- **The problem**: Go through the records below and return each line that has "status" in it.

Dataset records START

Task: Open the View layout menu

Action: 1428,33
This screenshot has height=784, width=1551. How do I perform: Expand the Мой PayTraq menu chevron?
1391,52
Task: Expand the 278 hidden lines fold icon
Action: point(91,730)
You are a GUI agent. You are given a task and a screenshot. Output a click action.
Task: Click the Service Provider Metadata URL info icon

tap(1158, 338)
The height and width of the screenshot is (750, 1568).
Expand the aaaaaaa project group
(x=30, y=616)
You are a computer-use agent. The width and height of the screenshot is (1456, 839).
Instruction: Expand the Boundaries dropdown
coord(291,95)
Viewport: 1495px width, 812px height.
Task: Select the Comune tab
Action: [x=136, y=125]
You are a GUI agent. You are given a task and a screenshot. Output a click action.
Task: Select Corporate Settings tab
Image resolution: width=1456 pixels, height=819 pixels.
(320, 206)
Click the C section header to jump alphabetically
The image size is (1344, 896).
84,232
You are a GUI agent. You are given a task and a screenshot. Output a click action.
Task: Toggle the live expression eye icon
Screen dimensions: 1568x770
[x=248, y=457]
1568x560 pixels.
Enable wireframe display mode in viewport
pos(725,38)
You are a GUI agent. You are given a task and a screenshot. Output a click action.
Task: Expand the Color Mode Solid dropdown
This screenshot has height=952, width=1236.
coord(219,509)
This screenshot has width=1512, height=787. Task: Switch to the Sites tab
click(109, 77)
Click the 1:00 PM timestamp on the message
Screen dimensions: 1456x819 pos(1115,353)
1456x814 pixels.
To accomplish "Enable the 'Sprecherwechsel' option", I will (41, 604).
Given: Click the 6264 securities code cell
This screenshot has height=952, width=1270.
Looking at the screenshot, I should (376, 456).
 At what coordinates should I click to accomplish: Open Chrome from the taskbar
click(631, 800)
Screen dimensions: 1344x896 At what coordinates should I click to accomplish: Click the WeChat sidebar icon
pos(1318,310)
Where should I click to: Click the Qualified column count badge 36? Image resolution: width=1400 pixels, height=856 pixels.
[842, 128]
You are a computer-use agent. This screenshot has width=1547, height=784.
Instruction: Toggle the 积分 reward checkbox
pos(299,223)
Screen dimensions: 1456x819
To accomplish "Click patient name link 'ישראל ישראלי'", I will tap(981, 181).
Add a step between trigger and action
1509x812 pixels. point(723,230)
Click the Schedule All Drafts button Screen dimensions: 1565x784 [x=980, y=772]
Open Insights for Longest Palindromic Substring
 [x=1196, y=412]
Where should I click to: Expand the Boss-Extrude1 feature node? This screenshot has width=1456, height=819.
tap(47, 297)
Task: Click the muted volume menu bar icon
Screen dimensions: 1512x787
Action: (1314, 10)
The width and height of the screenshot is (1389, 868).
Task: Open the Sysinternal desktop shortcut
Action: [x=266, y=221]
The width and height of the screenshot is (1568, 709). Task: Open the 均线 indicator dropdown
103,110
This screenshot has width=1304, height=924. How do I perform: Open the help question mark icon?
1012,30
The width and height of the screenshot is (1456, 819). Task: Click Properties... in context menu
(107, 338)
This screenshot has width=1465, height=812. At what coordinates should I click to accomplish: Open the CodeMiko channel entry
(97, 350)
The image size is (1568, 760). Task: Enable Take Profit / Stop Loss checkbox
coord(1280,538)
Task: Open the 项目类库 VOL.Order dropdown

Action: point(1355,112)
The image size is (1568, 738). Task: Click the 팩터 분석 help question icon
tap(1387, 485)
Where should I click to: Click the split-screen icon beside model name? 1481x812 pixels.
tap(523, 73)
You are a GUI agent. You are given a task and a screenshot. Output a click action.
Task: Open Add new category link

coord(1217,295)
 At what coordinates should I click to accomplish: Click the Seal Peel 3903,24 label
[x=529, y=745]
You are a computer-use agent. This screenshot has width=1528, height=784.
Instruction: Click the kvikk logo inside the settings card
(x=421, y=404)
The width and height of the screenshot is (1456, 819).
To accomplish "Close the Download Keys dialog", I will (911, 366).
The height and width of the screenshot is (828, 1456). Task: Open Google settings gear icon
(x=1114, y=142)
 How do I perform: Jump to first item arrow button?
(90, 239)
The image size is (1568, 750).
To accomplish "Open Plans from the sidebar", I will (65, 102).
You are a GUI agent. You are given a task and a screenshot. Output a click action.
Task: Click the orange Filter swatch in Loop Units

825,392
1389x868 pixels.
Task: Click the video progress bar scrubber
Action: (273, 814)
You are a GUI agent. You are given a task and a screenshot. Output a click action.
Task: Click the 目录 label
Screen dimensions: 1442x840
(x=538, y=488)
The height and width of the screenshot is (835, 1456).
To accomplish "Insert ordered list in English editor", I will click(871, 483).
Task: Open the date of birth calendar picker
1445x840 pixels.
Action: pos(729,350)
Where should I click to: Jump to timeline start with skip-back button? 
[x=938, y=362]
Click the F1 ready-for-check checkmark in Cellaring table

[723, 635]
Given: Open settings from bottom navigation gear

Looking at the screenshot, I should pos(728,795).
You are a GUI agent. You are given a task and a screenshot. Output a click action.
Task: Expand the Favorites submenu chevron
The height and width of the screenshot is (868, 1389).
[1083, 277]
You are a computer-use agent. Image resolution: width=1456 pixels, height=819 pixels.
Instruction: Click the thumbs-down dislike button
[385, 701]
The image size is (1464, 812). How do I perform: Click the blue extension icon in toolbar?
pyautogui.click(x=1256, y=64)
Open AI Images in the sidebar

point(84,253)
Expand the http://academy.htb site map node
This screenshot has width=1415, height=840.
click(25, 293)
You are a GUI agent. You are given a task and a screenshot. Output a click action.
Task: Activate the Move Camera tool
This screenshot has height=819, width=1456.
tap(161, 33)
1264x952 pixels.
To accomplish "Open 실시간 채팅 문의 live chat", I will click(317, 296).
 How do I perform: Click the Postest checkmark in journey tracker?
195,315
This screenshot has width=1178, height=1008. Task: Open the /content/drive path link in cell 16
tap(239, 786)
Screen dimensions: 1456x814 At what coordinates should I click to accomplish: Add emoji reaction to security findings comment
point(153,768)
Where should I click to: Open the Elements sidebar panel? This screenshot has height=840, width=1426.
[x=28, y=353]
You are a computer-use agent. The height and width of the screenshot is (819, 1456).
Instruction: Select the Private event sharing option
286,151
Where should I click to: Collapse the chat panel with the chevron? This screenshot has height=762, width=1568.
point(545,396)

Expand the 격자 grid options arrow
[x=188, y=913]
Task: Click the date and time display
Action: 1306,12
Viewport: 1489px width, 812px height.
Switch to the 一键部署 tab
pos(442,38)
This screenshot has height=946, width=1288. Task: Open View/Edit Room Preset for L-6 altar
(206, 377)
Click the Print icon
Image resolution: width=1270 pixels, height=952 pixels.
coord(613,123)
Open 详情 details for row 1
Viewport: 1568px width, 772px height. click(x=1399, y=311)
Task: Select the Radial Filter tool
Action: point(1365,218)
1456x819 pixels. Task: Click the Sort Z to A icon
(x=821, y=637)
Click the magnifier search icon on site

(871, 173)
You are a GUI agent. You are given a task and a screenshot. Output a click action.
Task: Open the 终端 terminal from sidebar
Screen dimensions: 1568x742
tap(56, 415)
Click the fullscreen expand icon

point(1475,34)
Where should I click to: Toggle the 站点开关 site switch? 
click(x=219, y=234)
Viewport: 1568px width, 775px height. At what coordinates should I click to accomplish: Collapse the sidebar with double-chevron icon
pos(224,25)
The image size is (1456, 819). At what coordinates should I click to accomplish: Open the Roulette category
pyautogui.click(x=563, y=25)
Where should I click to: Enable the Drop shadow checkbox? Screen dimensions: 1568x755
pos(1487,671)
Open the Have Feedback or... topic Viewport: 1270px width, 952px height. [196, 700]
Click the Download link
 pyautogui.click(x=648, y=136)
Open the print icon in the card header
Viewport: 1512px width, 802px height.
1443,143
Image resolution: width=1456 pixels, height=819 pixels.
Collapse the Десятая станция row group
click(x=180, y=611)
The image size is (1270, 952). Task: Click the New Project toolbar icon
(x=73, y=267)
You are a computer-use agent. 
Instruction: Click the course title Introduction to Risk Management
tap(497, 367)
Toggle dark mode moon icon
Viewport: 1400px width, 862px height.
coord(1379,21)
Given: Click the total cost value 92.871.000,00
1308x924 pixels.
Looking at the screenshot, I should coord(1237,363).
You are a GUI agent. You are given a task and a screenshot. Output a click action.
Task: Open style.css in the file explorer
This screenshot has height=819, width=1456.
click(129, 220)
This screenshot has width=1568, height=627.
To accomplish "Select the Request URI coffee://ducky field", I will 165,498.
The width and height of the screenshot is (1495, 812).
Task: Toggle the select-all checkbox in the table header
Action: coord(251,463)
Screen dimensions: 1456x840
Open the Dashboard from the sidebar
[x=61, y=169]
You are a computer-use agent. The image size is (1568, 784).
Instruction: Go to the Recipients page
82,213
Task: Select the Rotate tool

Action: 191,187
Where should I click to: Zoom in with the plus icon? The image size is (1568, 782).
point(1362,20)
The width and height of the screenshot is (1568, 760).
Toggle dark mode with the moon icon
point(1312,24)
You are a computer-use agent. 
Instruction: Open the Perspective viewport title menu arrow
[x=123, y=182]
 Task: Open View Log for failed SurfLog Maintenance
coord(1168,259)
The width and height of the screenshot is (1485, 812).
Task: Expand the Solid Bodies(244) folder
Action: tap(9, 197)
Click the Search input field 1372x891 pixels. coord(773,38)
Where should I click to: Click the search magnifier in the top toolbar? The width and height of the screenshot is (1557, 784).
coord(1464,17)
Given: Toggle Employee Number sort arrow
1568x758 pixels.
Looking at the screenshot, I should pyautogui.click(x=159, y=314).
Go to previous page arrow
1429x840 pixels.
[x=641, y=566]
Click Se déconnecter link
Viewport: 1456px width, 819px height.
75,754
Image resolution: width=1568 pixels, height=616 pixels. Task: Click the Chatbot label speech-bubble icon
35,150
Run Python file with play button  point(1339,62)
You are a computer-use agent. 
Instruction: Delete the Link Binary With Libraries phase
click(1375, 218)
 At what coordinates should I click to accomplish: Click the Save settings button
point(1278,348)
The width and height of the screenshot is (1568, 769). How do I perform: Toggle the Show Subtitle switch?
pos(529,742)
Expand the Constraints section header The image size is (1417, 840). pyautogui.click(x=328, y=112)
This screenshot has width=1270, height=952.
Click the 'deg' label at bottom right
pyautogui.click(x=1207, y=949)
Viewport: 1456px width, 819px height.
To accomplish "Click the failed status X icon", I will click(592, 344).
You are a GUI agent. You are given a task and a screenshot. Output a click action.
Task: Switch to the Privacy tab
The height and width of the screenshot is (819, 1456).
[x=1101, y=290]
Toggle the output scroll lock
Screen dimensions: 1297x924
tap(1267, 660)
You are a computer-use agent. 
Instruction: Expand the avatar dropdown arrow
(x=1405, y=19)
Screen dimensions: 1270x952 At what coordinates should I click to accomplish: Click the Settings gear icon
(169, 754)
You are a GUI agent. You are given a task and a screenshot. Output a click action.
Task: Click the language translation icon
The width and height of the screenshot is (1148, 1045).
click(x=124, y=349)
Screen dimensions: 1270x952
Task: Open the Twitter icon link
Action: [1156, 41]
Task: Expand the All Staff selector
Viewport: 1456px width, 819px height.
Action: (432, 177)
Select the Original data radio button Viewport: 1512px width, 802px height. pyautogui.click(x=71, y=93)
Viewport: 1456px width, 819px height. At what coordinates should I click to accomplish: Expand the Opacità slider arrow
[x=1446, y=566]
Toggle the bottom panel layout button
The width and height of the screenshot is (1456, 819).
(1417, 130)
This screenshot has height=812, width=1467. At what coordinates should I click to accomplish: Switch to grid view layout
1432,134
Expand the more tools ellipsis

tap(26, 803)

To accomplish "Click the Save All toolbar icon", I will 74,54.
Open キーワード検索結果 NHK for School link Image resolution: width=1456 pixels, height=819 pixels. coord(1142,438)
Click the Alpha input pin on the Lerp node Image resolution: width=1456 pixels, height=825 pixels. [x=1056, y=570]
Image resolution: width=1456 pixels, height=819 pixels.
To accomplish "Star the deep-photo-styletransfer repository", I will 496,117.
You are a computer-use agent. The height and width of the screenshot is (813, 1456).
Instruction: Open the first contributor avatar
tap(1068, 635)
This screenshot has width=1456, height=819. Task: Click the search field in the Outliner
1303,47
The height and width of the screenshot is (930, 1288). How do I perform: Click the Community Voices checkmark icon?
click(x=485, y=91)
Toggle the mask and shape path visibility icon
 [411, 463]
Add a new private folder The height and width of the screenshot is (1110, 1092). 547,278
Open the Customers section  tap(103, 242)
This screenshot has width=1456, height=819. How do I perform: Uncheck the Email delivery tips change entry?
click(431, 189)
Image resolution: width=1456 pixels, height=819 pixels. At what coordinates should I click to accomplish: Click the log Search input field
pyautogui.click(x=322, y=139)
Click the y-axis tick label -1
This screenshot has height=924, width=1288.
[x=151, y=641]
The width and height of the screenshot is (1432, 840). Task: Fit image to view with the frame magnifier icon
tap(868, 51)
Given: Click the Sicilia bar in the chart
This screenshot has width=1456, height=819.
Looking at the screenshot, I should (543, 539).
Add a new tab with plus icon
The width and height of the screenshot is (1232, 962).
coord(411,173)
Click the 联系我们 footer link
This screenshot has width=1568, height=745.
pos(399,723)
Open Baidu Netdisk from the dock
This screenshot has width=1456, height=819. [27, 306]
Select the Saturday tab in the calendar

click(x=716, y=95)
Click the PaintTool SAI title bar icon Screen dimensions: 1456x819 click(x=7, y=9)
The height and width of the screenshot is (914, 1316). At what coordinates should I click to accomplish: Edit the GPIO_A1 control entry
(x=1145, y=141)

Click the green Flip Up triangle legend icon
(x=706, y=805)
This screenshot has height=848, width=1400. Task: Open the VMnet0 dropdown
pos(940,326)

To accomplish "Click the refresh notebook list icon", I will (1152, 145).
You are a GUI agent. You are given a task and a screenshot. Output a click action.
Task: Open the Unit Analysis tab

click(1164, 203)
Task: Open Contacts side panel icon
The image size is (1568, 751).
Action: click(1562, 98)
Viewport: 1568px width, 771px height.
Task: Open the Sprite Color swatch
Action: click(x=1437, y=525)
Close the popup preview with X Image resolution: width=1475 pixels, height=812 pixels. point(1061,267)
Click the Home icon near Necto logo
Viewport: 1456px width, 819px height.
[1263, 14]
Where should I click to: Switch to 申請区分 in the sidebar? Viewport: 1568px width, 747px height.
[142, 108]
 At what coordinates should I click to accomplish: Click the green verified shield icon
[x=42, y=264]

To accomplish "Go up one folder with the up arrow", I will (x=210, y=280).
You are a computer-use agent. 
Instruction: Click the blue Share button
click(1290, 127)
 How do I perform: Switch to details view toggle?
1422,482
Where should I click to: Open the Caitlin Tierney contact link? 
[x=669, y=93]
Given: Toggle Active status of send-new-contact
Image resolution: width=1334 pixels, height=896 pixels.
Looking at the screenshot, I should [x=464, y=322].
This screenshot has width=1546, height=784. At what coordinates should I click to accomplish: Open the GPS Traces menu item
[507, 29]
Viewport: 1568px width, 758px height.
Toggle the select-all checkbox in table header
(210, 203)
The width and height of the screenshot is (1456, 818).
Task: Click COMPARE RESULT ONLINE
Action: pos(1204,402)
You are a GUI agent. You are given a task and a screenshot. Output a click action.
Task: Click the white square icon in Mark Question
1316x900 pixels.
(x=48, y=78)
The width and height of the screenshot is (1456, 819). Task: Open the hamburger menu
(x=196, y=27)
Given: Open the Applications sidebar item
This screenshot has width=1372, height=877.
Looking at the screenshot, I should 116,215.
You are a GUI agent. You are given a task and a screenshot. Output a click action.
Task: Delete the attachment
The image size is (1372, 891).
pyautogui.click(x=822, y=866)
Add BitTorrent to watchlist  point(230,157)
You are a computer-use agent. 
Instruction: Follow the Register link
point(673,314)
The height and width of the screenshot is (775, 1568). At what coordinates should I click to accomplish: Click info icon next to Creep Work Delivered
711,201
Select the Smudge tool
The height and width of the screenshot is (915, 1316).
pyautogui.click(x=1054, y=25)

Dataset records END

- **Answer box**:
To accomplish "Click the failed status X icon", I will click(592, 344).
Given: Toggle Active status of send-new-contact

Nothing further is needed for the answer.